--- What to produce ---
Find every line in the material below that contains the word "This" and copy each such line in full. Matching is case-sensitive.

--- Exercise input ---
● ● ● ● ● ● ●
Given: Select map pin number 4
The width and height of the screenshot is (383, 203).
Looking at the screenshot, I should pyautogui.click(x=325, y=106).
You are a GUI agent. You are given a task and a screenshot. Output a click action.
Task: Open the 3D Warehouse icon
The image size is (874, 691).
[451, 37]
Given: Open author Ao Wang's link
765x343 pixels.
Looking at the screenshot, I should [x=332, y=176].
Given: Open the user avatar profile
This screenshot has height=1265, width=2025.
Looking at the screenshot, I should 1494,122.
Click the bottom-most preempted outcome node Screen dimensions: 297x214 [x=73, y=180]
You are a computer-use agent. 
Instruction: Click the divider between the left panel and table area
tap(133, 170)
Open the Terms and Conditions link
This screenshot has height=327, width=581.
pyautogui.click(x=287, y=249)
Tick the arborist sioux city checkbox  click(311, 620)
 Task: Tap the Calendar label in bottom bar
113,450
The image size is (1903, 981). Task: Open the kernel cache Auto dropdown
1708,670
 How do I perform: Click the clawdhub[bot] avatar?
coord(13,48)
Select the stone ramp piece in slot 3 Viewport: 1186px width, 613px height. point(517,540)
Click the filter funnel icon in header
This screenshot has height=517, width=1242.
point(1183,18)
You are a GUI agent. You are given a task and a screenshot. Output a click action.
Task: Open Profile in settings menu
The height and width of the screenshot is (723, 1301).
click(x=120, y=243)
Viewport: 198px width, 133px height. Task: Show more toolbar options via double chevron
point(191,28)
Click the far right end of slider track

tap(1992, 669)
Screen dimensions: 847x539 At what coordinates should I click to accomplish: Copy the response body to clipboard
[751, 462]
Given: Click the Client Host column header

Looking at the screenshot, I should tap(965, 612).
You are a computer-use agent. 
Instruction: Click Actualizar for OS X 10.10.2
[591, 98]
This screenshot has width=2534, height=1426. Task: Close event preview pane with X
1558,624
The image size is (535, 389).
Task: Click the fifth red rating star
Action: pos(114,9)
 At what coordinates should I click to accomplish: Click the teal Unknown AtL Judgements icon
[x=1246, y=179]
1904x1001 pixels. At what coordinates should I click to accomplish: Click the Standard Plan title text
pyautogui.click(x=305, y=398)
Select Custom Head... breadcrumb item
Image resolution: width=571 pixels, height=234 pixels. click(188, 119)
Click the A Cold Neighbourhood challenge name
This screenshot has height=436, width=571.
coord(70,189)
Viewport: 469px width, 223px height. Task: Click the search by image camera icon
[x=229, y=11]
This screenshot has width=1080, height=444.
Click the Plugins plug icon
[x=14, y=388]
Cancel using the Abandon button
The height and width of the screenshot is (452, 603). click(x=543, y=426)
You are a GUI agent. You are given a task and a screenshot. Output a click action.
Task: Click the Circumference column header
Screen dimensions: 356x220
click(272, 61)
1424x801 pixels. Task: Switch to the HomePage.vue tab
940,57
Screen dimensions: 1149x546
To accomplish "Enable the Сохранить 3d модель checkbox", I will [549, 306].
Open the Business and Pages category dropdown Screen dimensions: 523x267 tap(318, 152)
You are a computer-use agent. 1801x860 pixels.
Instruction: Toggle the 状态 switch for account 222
● ● ● ● ● ● ●
--- Problem solution ---
This screenshot has height=1265, width=2025.
This screenshot has height=327, width=581.
This screenshot has height=517, width=1242.
This screenshot has width=2534, height=1426. Task: Close event preview pane with X
This screenshot has height=436, width=571.
This screenshot has width=1080, height=444.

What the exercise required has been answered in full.